=== Dataset content ===

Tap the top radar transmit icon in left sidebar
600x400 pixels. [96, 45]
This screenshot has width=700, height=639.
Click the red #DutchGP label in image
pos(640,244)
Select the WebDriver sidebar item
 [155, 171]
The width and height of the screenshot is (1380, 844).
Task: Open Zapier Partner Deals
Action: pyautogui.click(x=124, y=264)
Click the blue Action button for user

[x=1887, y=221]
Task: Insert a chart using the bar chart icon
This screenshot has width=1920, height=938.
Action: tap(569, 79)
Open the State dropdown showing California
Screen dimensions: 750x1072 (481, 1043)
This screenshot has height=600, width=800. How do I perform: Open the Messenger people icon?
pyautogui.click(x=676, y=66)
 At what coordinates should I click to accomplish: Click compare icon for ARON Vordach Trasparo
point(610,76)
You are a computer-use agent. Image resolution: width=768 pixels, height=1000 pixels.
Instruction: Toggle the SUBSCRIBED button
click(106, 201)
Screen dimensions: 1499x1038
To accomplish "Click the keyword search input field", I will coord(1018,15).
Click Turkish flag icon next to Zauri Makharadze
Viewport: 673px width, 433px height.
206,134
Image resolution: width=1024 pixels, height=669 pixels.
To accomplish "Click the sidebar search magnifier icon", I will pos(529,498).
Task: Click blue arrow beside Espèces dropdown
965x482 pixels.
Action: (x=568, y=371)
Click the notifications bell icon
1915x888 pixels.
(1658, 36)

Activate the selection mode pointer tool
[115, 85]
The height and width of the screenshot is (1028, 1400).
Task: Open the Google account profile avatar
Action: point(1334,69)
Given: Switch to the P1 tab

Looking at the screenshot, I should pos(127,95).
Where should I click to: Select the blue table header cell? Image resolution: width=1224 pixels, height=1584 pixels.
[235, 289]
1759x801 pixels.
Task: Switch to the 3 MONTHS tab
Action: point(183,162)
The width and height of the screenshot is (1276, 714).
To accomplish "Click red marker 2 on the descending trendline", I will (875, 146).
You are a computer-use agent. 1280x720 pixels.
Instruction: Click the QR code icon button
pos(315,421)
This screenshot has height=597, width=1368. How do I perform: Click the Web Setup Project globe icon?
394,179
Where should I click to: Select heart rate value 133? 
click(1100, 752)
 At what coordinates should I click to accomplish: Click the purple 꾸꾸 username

===

Which lines above contain the word "computer"? Copy each one.

You are a computer-use agent. Image resolution: width=768 pixels, height=1000 pixels.
You are a computer-use agent. 1280x720 pixels.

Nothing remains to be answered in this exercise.